Problem - Return, word for word, only the lines of the data below that lie between the line with "Task: Toggle Override save location checkbox" and the line with "Task: Click the", those two lines included.

Source records -
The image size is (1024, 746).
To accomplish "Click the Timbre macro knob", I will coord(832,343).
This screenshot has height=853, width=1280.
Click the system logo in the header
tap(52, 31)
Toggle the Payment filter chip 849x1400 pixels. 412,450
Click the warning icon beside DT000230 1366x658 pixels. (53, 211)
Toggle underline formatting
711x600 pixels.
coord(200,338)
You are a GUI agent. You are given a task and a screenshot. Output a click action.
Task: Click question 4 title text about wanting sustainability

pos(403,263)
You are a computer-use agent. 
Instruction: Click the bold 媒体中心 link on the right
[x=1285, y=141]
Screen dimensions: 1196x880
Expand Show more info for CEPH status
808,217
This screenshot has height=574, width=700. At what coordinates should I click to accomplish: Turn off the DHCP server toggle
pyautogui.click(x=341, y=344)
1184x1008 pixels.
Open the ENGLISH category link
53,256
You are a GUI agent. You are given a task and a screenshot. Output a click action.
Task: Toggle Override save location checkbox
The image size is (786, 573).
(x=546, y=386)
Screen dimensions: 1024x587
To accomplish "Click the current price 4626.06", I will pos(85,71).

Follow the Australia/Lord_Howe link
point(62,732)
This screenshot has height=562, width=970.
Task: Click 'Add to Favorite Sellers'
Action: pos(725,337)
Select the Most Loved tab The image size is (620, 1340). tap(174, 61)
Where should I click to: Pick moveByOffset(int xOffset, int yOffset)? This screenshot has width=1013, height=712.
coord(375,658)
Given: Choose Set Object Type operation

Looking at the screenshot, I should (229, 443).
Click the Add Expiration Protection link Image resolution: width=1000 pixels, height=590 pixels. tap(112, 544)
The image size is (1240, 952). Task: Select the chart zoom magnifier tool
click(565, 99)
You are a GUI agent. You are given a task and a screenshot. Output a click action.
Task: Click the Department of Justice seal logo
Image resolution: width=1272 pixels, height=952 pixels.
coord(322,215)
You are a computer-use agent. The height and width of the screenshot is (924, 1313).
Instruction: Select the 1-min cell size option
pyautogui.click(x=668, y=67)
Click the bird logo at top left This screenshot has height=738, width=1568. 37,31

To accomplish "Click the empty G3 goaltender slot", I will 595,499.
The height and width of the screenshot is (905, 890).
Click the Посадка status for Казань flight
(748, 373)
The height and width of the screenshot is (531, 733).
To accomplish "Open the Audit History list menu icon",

Response below -
Task: Toggle Override save location checkbox
The image size is (786, 573).
(x=546, y=386)
Screen dimensions: 1024x587
To accomplish "Click the current price 4626.06", I will pos(85,71).

Follow the Australia/Lord_Howe link
point(62,732)
This screenshot has height=562, width=970.
Task: Click 'Add to Favorite Sellers'
Action: pos(725,337)
Select the Most Loved tab The image size is (620, 1340). tap(174, 61)
Where should I click to: Pick moveByOffset(int xOffset, int yOffset)? This screenshot has width=1013, height=712.
coord(375,658)
Given: Choose Set Object Type operation

Looking at the screenshot, I should (229, 443).
Click the Add Expiration Protection link Image resolution: width=1000 pixels, height=590 pixels. tap(112, 544)
The image size is (1240, 952). Task: Select the chart zoom magnifier tool
click(565, 99)
You are a GUI agent. You are given a task and a screenshot. Output a click action.
Task: Click the Department of Justice seal logo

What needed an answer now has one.